Circa la metà del bilancio annuale del paese è coperta dagli aiuti esteri. Un esempio di ciò è l’aiuto alimentare inviato ad Haiti dagli Stati Uniti che è stato confiscato e successivamente rivenduto illegalmente sul mercato locale. Ciò non solo ha impedito che gli aiuti arrivassero dove erano più necessari, ma ha anche abbassato i prezzi locali dei prodotti alimentari e disincentivato i contadini locali dal portare i loro raccolti al mercato dove si trovavano in svantaggio competitivo rispetto al grano importato dagli Stati Uniti. Le crisi sono state molte, dall’Uragano del 2012 (201.850 persone colpite) all’Epidemia del 2011 (514.000 persone colpite), dal Terremoto del 2010 (3,7 milioni di persone colpite) alla crisi alimentare del 2008-09 e alla crisi finanziaria internazionale. Le variabili di shock possono essere diverse come i termini di scambio, la domanda esterna e in particolare gli investimenti diretti esteri o l’assistenza dell’IDA (International Development Association – The World Bank) come quota del PIL del paese. I valori sono fissati nel decimo percentile della distribuzione specifica di Haiti negli ultimi dieci anni e sono destinati a stimare la vulnerabilità di Haiti agli eventi di crisi.

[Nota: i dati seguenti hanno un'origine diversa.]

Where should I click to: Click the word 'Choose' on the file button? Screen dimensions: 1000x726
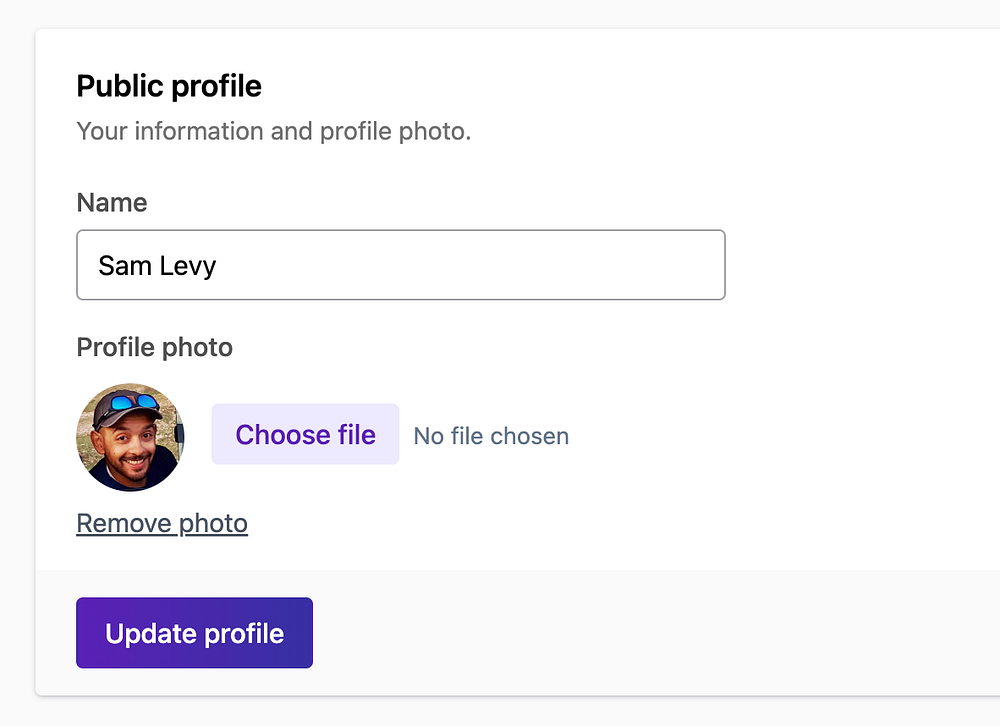(x=269, y=435)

Guardando i dati V-Dem riguardanti l’Indice delle Violazioni Pandemiche degli Standard Democratici, Haiti presenta punteggi emblematici: PanBack Score di 0,25 e PanDem Score di 0,35 con un PanBack Score Ranking di 17/144 che è salito al 23° su 144 durante il periodo del Covid-19. L’economista vincitore del Premio Nobel nel 2015, Angus Deaton, premiato per la sua analisi dei consumi, della povertà e del benessere focalizzandosi principalmente sulla povertà, l’ineguaglianza, la salute, il benessere e lo sviluppo economico, ha sostenuto che i governi delle nazioni possono diventare più corrotti mentre appropriano fondi e diventano meno motivati a far funzionare le proprie economie. Questo finisce per rallentare la crescita economica. Gli aiuti possono anche portare a una riduzione della base fiscale di un paese indebolendo la chiarezza della responsabilità tra i cittadini e il loro governo. Per avere i fondi necessari per gestire un paese, un governo deve raccogliere tasse dai suoi cittadini. Se i leader non forniscono i servizi basilari promessi, la popolazione ha il potere di escluderli in una democrazia. Deaton sostiene infine che gli aiuti esteri possono indebolire questa relazione e quindi rendono i governi meno responsabili. Realtà drammatica questa che ora affligge il Paese caraibico.

 

Beatrice Nicolini è professore ordinario di Storia dell'Africa. Insegna Storia e istituzioni dell'Africa; Religioni, conflitti e schiavitù e Mondo dell'Oceano Indiano all'Università Cattolica del Sacro Cuore.